傍観者1人+2柱
コルネ視点です
これはいったいどういうことなのだろうか…
「ツムギ!?本当にツムギなのか!?」
「せんぱーい!!!」
飛びついた魔王様をユウキと名乗った女性が抱きとめる。
あんなに泣く魔王様を見るのは初めてだ。
「うえええ…ぜんばぁい…!会いたかったですぅ…!」
「俺もだ!ツムギぃ…!」
「あらあらぁ?ひょっとして、その子が例の子かしらぁ?よかったわねぇ」
「え?えっ?ゼラン様?私には何がなんなのか…?」
隣に立っていた、優しい目で眺めていたゼラン様に聞いてみた。
「ほら、前に言ってたでしょう?ツムギちゃんは違う世界から来たって。その世界に居た時の恋人があの子なのよぉ。とってもつらい別れだったみたいだから、うれしいでしょうねぇ」
そう、だったんだ…
「ちょっと、絶対に私が居ていい空間じゃないじゃないですか!」
「あらぁ、ネムちゃん。
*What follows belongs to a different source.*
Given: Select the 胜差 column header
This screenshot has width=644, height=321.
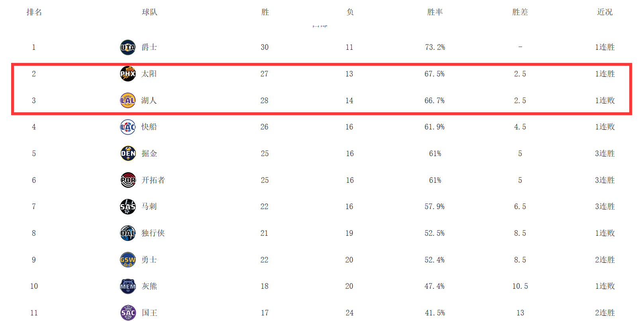Looking at the screenshot, I should click(x=520, y=12).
今度こそお久しぶりねぇ」
「ふんっ」
「わぁっ!?なんか増えた!?」
いつの間にか私の隣にユウキと同じ顔をした黒髪の狼人が立っていた。
魔王様とゼラン様みたいに、ユウキの神様なのだろうか。
「それで、なんでこんなに大変な時期に来ちゃったのぉ?」
「あなたたちが西に…人間界に侵攻を開始したという情報を手に入れたからに決まってるでしょう!」
「「…?」」
私とゼラン様は一緒に首を傾げた。
「なんですかその目は」
「えーっと、ネムちゃん?西に侵攻を開始したのは事実だけど、人間界は関係ないわよぉ?」
「はい、今侵攻しているのはここから西にある獣人の国、エニアンです」
「え?エニアンって…魔界ですよね?」
「ええ…ネムちゃん管轄外だからって魔界のこと本当に何にも知らないのね…」
「…ええ、興味もありませんでしたから」
「魔界はいろんな派閥に分かれて覇権争いしてるのよぉ?」
数十年ほど前に魔界は分離した。
ある国は種族で、またある国は同じ志を持つ者で。
どの国も魔界での覇権を求めて戦を繰り広げている。
「えっ…じゃあゼランがこの世界に降りてきたのは…」
「ええ、そろそろ決着をつけてあげないと、魔界が崩壊しちゃうかもしれないのよぉ」
「…」
「その様子だと、私が人間界の支配を目論んでると思って降りてきたのねぇ?」
「だって!上ではいっつも私の邪魔ばっかりしてたじゃないですか!そりゃあ思うに決まってんじゃないですか!」
「何回も言ってるけど、あれはミスを直してただけなのよぉ?」
「ぐぬぬぬ…余計なお世話なんですよ!」
「ぐぬぬじゃないわよぉ…それはそうとして、あの二人に人前だって言ってきてくれないかしらぁ?」
「む、無理ですよ。あんなに感動的な再会を邪魔できるはずがないです。ユウキさん、私と一緒に過ごした2ヵ月でいっちばんうれしそうなんですもん…そっとしてあげましょう」
…まだ続けてたんだ、あの二人。